3087 Background: While there has been much attention on mutation-associated neoantigens in tumors, there is less known about non-mutated tumor antigens that are shared across individuals. Understanding tumor-infiltrating T cell recognition of shared tumor antigens is important for understanding cancer immune recognition and escape, and may reveal novel targets for therapy. Methods: We have established a novel approach for discovering shared tumor antigens in human lung cancer. This approach involves identifying candidate T cell receptor (TCR) alpha/beta pairs that are predicted to exhibit specificity for shared tumor antigens in the context of a given human leukocyte antigen (HLA). We then screen the T cell receptor for binding to yeast display libraries of peptide-HLA. The Mark Davis lab at Stanford has previously developed an algorithm that groups T cell receptors into antigen specificity groups based on shared motifs within the TCR complementarity-determining region 3 (CDR3) sequences. Leveraging a dataset of over 700K CDR3 sequences from 178 HLA-typed non-small cell lung cancer (NSCLC) patients, we have found up to 4,300 antigen specificity groups after applying stringent cutoffs. We sequenced TCR alpha/beta pairs from 15 patients with lung adenocarcinoma (n = 4,705). Results: We identified an antigen specificity group enriched in tumor compared to adjacent uninvolved lungs.

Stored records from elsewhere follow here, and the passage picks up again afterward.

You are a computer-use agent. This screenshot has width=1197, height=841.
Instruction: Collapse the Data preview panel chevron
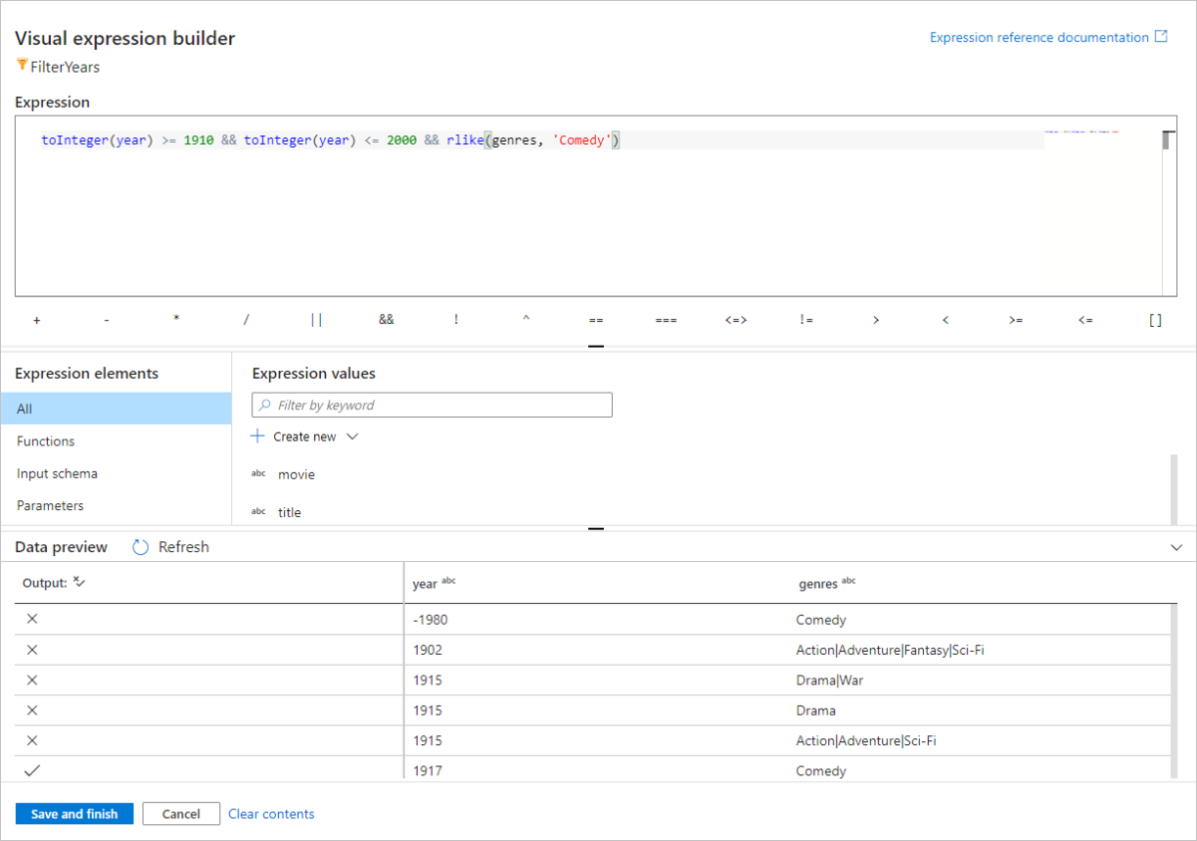coord(1176,548)
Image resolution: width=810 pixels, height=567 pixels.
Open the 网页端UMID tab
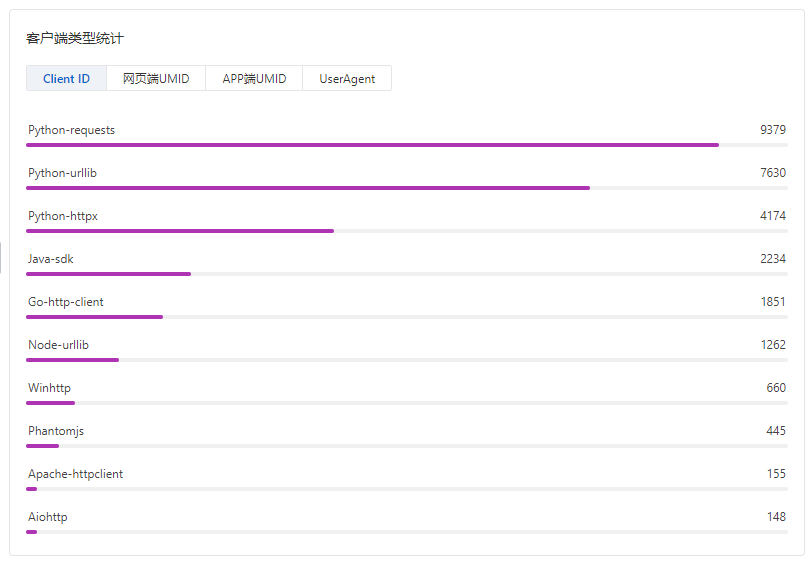pos(156,79)
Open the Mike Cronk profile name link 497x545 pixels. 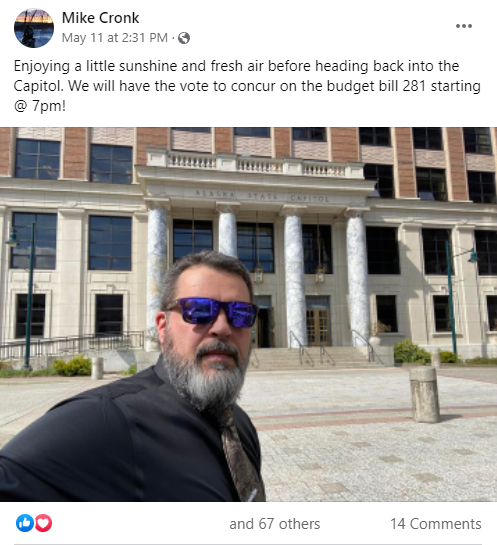pyautogui.click(x=100, y=18)
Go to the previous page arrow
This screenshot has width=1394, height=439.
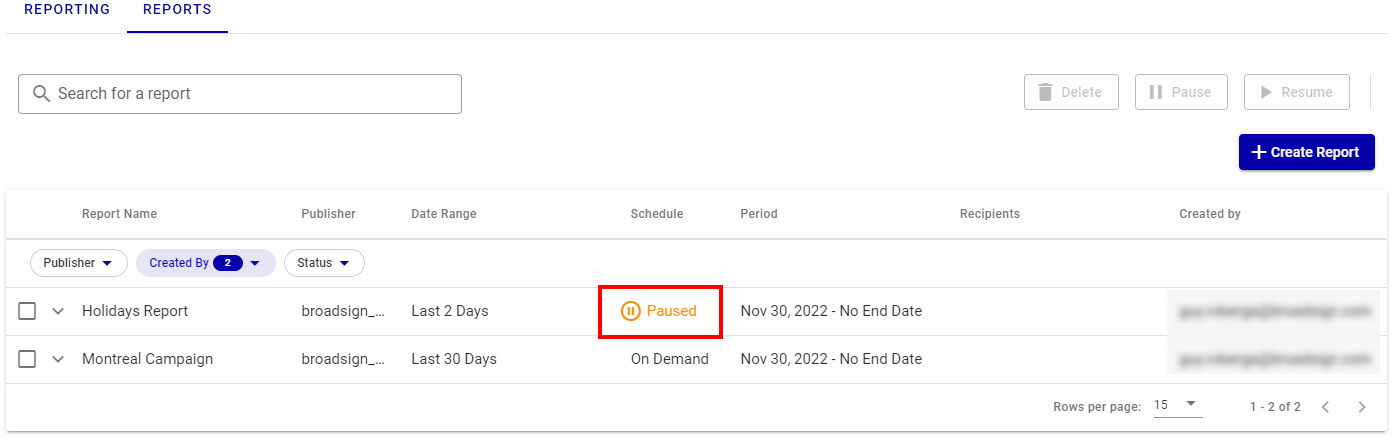(1325, 407)
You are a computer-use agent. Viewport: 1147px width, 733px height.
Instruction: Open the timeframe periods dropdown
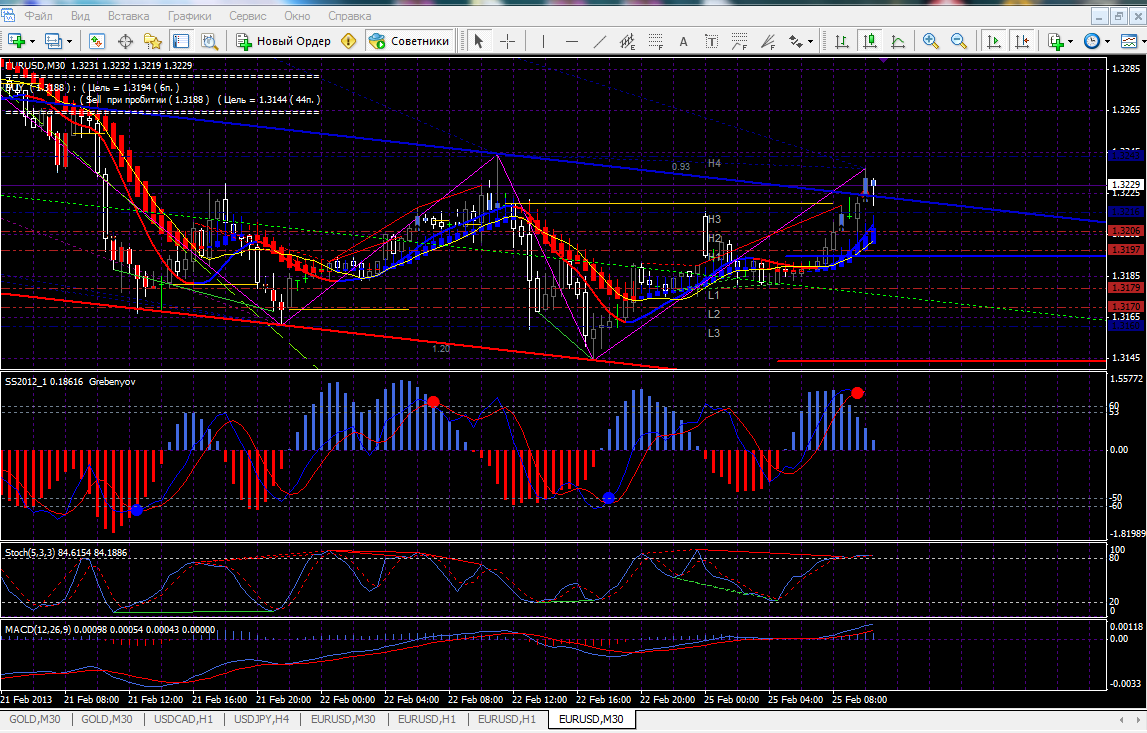1099,41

Antigen screening of the T cell receptor belonging to this specificity group using an A02 yeast display libraries led to the identification of a dominant peptide after four rounds of enrichment. We functionally validated that the peptide derived from the protein TMEM161A stimulated Jurkat cells expressing the TCR alpha/beta receptor of interest. We show that full-length TMEM161A protein is processed and presented into a peptide that stimulates primary T cells expressing the TCR alpha/beta receptor. We observe that a peptide from Epstein-Barr virus (EBV) protein LMP2 also stimulated the same TCR alpha/beta receptor. We have show that TMEM161A RNA and protein are overexpressed in human lung cancer compared to adjacent uninvolved lungs. Conclusions: We have demonstrated a novel approach toward antigen discovery and identified a shared tumor antigen TMEM161A in human lung cancer.